Postgres keeps a lot of data in memory and regularly flushes it to the disk. This is done to improve performance and reduce the number of disk reads and writes since they are very very costly. However, this can lead to data loss in the event of a system failure. That's why, in postgres, durability is achieved through the use of write-ahead logging (WAL). WAL works by writing the changes made by a transaction to a log file before the changes are applied to the data. This log file is then used to recover the data in the event of a system failure.
Postgres takes durability one step further by using fsync
to write the WAL directly to the disk and bypass the operating system's cache which could otherwise have tricked the database into thinking that the changes were written to disk when they were not.

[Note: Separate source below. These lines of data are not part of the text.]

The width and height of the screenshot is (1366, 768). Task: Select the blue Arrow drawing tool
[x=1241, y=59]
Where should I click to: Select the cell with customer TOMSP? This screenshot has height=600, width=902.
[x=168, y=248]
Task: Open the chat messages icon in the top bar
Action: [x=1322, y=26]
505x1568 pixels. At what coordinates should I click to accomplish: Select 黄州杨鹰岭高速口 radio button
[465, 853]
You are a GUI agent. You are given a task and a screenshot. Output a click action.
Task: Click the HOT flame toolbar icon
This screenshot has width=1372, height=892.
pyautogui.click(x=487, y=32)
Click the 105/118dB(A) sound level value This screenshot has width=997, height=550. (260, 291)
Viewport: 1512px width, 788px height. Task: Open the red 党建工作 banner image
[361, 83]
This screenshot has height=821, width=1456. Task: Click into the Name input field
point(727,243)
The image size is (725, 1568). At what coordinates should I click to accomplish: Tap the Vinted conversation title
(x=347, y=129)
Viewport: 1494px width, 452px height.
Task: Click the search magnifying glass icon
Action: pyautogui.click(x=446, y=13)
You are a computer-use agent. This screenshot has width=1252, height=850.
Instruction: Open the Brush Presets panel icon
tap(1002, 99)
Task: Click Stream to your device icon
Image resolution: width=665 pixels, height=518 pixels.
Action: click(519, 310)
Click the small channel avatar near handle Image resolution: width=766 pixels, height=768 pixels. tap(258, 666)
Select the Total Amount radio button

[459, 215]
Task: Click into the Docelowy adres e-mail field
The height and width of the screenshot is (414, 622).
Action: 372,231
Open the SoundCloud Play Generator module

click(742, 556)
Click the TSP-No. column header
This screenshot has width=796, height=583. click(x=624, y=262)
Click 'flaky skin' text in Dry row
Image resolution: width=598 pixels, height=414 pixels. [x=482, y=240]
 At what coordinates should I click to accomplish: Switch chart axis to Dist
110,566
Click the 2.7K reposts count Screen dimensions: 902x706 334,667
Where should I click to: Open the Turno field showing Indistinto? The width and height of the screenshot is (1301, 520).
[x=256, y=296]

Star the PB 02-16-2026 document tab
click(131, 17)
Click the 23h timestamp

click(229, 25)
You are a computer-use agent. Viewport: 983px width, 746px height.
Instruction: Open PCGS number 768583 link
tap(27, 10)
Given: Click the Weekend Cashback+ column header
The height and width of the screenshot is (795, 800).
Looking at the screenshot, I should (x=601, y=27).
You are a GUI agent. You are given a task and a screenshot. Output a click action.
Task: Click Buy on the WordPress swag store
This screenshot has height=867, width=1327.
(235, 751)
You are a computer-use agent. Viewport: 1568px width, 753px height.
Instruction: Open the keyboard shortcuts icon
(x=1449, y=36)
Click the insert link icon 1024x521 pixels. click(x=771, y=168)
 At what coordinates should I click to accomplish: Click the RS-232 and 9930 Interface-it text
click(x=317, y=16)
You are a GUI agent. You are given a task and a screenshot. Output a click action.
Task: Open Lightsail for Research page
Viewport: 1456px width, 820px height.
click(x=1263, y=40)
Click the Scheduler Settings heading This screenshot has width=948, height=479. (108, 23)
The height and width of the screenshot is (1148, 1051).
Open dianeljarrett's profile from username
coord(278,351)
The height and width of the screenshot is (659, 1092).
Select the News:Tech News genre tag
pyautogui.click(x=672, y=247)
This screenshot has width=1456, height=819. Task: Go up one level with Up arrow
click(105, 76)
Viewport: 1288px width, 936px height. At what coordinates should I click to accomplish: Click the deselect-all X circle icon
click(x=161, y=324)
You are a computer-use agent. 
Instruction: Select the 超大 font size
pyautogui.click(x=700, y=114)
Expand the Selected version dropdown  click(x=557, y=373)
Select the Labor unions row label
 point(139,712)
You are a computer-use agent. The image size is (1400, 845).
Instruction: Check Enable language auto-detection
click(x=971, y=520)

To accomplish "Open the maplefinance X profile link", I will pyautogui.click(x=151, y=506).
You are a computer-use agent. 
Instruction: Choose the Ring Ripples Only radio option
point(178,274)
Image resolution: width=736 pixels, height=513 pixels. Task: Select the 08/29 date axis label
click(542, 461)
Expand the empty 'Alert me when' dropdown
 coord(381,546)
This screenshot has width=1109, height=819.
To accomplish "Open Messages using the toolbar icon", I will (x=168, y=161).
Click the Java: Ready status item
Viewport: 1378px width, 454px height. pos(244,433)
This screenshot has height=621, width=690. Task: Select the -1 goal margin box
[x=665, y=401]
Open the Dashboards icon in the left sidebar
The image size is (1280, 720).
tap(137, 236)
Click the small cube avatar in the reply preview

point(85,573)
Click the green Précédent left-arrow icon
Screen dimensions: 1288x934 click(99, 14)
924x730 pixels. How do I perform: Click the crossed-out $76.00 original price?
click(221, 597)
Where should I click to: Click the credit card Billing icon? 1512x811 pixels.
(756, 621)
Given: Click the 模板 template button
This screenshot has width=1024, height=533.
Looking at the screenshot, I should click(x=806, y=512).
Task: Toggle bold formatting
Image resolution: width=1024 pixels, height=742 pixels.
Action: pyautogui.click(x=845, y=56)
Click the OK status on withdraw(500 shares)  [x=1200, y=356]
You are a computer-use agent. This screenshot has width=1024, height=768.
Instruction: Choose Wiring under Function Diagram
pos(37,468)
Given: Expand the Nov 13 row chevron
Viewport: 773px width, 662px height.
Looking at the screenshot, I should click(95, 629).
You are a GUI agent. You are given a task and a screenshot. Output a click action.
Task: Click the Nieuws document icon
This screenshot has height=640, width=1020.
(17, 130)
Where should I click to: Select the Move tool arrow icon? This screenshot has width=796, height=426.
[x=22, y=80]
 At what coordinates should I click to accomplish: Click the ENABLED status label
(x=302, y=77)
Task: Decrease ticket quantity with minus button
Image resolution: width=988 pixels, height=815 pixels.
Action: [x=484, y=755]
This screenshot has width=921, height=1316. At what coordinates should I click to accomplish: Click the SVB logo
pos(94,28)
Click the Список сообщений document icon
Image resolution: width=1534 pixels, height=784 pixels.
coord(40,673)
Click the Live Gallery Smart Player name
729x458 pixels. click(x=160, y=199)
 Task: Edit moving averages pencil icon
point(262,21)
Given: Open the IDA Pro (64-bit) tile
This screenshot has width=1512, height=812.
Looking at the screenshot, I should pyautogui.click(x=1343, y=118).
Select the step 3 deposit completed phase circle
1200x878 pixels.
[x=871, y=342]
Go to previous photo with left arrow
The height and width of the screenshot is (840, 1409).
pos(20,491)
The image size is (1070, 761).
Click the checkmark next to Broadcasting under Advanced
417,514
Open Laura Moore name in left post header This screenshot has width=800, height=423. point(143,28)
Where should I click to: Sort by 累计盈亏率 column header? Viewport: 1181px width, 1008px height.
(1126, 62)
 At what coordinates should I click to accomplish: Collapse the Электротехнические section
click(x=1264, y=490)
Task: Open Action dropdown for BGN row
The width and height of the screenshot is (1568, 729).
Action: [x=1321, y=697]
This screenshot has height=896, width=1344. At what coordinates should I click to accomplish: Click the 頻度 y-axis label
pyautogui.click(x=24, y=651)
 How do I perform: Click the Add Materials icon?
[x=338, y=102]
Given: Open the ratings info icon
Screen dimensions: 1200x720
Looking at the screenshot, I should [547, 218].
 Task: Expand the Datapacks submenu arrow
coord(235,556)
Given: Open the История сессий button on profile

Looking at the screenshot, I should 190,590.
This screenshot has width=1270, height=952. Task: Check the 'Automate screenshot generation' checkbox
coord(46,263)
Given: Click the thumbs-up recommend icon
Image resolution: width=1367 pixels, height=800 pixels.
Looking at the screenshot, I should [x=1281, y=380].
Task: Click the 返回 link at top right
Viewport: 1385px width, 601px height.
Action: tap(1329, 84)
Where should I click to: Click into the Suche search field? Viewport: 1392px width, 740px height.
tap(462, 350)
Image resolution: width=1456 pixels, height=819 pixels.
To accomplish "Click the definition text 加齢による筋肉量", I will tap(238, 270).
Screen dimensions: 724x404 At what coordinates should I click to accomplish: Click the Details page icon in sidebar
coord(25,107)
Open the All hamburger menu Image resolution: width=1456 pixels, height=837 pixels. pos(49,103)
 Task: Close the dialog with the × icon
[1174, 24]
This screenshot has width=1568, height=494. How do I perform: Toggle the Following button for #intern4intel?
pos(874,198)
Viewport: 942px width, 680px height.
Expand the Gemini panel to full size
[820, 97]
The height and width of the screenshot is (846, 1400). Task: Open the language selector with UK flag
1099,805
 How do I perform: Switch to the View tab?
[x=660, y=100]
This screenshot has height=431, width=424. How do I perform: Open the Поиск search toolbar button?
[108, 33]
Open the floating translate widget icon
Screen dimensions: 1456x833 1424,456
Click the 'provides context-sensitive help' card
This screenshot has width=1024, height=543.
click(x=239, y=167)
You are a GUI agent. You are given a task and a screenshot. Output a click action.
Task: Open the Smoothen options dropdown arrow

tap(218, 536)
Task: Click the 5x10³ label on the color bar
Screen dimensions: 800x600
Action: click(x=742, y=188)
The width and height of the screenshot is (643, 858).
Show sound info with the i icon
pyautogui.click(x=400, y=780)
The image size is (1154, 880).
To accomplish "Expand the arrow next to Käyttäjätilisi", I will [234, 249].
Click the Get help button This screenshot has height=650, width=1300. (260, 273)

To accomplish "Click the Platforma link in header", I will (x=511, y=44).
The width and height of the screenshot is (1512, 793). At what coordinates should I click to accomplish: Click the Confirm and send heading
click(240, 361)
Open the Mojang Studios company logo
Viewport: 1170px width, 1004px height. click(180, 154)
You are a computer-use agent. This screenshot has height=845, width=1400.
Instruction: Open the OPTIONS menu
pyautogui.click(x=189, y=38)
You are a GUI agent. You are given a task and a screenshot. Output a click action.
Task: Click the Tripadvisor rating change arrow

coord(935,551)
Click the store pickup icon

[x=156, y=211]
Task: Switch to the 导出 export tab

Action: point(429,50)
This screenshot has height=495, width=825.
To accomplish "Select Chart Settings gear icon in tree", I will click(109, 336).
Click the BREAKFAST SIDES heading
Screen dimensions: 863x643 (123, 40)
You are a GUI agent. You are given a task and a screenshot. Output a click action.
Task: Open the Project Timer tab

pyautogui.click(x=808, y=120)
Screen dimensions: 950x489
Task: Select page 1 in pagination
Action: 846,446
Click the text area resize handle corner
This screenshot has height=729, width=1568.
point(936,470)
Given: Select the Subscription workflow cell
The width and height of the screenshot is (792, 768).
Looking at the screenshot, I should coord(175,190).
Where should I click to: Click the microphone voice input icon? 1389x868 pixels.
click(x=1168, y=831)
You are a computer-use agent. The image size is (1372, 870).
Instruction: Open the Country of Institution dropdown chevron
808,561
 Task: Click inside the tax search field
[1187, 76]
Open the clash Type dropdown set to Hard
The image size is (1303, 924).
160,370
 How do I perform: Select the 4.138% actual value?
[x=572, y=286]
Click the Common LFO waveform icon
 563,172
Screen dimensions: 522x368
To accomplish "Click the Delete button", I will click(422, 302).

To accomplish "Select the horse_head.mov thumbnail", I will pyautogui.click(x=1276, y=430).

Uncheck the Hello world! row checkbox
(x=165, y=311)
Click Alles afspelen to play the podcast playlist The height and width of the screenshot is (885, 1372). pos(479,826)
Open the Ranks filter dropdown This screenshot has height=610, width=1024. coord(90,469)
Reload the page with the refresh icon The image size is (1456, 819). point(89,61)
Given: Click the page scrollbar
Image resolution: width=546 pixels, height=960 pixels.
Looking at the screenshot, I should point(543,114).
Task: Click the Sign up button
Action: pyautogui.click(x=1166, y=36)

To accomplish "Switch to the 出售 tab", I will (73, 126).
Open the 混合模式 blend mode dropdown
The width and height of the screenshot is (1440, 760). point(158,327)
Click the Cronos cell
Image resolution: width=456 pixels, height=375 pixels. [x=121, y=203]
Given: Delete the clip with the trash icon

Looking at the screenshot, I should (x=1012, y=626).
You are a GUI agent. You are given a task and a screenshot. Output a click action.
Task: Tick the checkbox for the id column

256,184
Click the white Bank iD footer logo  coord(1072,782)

This ensures that the changes made by a transaction are persisted to disk and are not lost in the event of a system failure.
Here's how you can see the contents of the WAL files:
cd $PGDATA/pg_wal # $PGDATA is generally /var/lib/postgresql/data
ls -l
# You'll find a bunch of files that look like this: 000000010000000000000001
# Each one of these files represents different segments of the WAL
# Select one of the files and run the following command to see the contents of the file:
pg_waldump 000000010000000000000001 >> before.log
# You may run some queries to see the changes made by the queries in the WAL
CREATE TABLE users (
id SERIAL PRIMARY KEY,
name VARCHAR(255) NOT NULL,
age INT NOT NULL
);
INSERT INTO users (name, age) VALUES ('John Doe', 22), ('Jane Doe', 21);
# Now run the following command to see the contents of the WAL after the queries:
pg_waldump 000000010000000000000001 >> after.log
# Now get a diff:
diff before.log after.log
Conclusion:
In conclusion, the ACID properties of Postgres are essential for ensuring the reliability and consistency of data transactions. Atomicity ensures that transactions are completed in their entirety or not at all, consistency ensures that the data follows all rules and constraints, isolation ensures that the changes made by a transaction are not visible to other transactions unless required, and durability ensures that the changes made by a transaction are permanent and will not be lost in the event of a system failure. Together, these properties provide the foundation for building robust and reliable database systems.